Stated goal:
Can you pick out and copy every line in the records that contains the string "pixels"?

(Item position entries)
·····
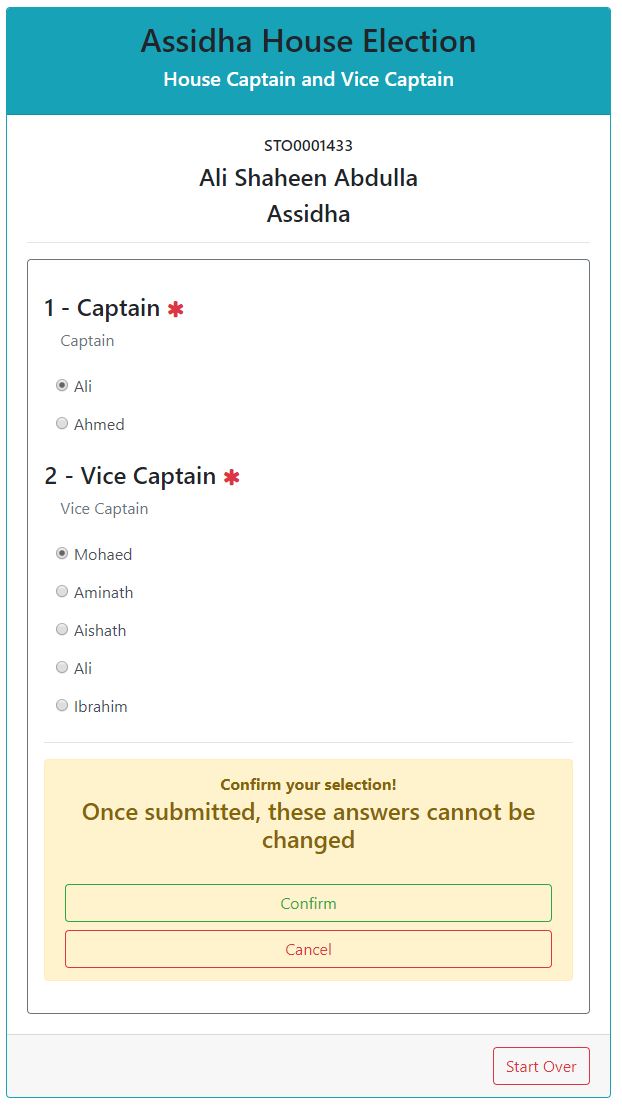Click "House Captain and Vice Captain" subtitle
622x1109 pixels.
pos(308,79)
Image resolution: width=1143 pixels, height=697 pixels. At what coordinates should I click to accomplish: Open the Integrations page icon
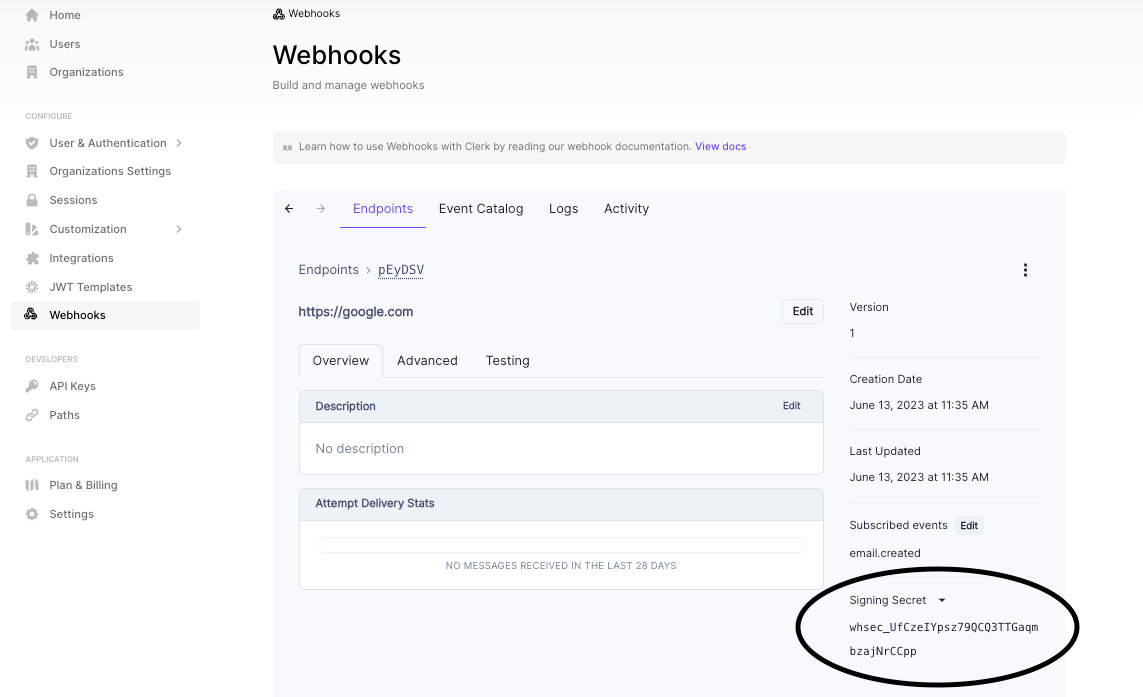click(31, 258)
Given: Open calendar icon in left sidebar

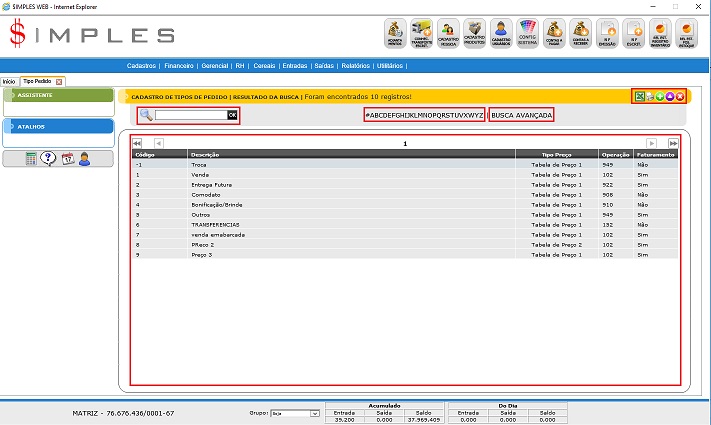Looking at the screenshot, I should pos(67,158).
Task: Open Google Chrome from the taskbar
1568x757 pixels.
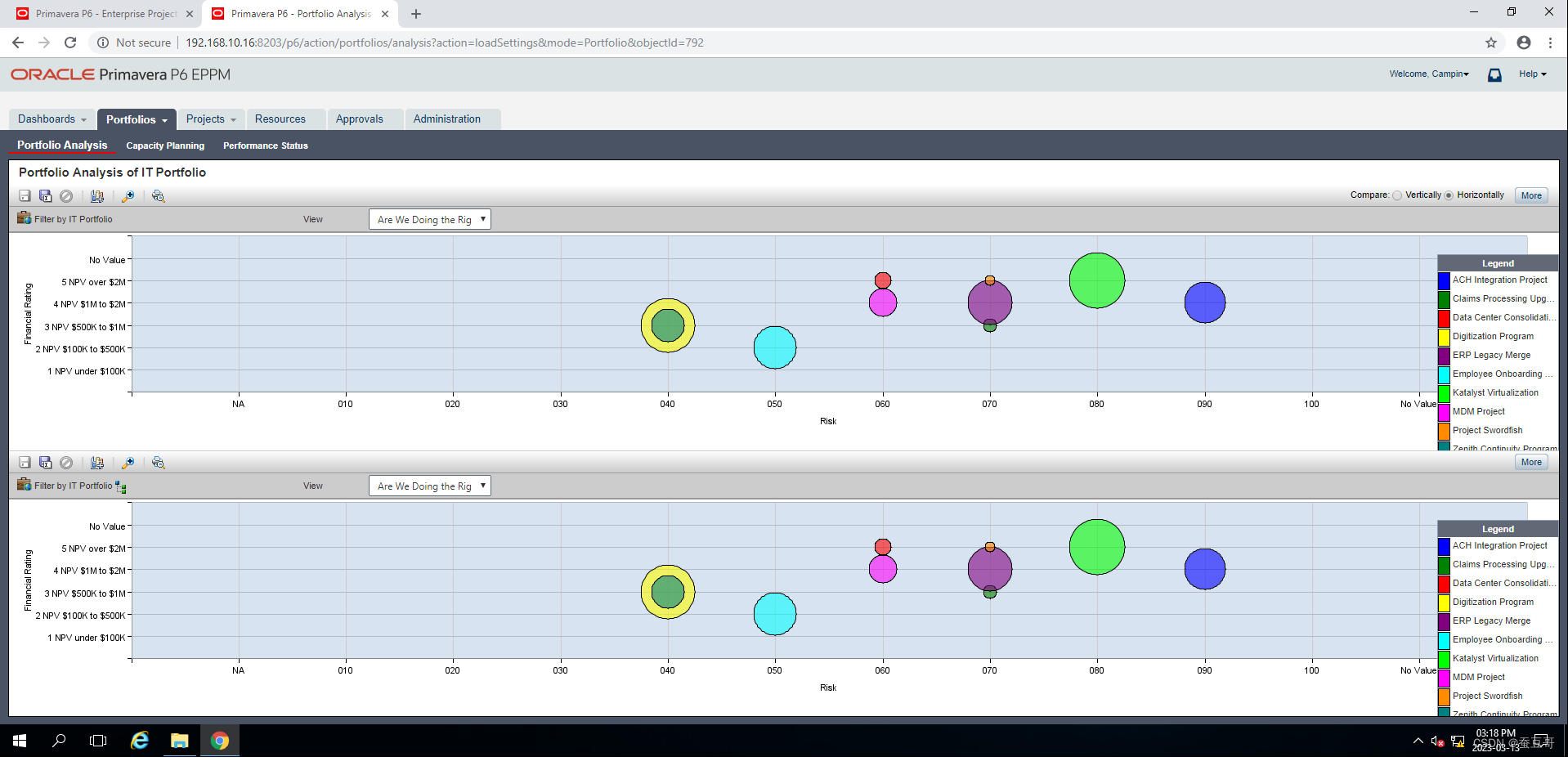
·····
Task answer:
622x1109 pixels.
Image resolution: width=1143 pixels, height=697 pixels. At what coordinates should I click to accomplish: Open the Integrations page icon
1568x757 pixels.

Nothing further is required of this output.